Carl Bélanger admet qu’il n’est pas toujours facile de rentabiliser une très grande érablière en Gaspésie. Les entailles sont un peu moins productives, souligne-t-il. De plus, la région est soumise aux vents et aux tempêtes ce qui provoquent souvent des dégâts, donc des pertes.

C’était la troisième offre que recevait l’entreprise.

Un projet d'affaires moins gros

La qualité des produits, fait valoir M. Bélanger, a toujours été le premier souci de l’entreprise. Une plus petite entreprise permettra d’obtenir un meilleur contrôle du début jusqu’à la fin de la chaîne de production. « On va améliorer nos équipements en cuisine et en forêt, entre autres, l’informatisation pour avoir plus de rendement avec moins d’entailles. »

Vaut mieux avoir 30 000 entailles bien utilisées qui donnent un meilleur rendement que d’en avoir 80 000 et de ne pas avoir la possibilité de tout le lieu, de ne pas avoir le rendement maximal.

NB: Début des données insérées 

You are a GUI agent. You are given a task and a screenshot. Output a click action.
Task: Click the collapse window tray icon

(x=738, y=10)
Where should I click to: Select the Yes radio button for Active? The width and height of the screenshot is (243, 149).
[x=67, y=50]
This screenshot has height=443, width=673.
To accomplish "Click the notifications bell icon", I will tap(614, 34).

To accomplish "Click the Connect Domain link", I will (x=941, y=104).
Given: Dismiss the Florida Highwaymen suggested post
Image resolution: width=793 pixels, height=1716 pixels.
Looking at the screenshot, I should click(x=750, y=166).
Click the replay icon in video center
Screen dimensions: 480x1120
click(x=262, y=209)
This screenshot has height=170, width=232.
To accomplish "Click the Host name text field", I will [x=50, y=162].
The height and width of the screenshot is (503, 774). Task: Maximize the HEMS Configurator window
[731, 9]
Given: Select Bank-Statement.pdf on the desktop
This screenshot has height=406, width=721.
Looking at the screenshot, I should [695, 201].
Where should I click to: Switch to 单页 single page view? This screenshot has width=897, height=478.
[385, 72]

Carl Bélanger des Entreprises 3B

Le sirop des Entreprises 3B, entièrement biologique, sera dorénavant vendu principalement sur le marché local.

Carl Bélanger espère beaucoup de la Fédération des producteurs acéricoles du Québec qui pourrait, au printemps, assouplir sa réglementation sur la commercialisation du sirop d’érable pour les petites entreprises qui effectue une transformation locale, comme c’est le cas d’Entreprises 3B.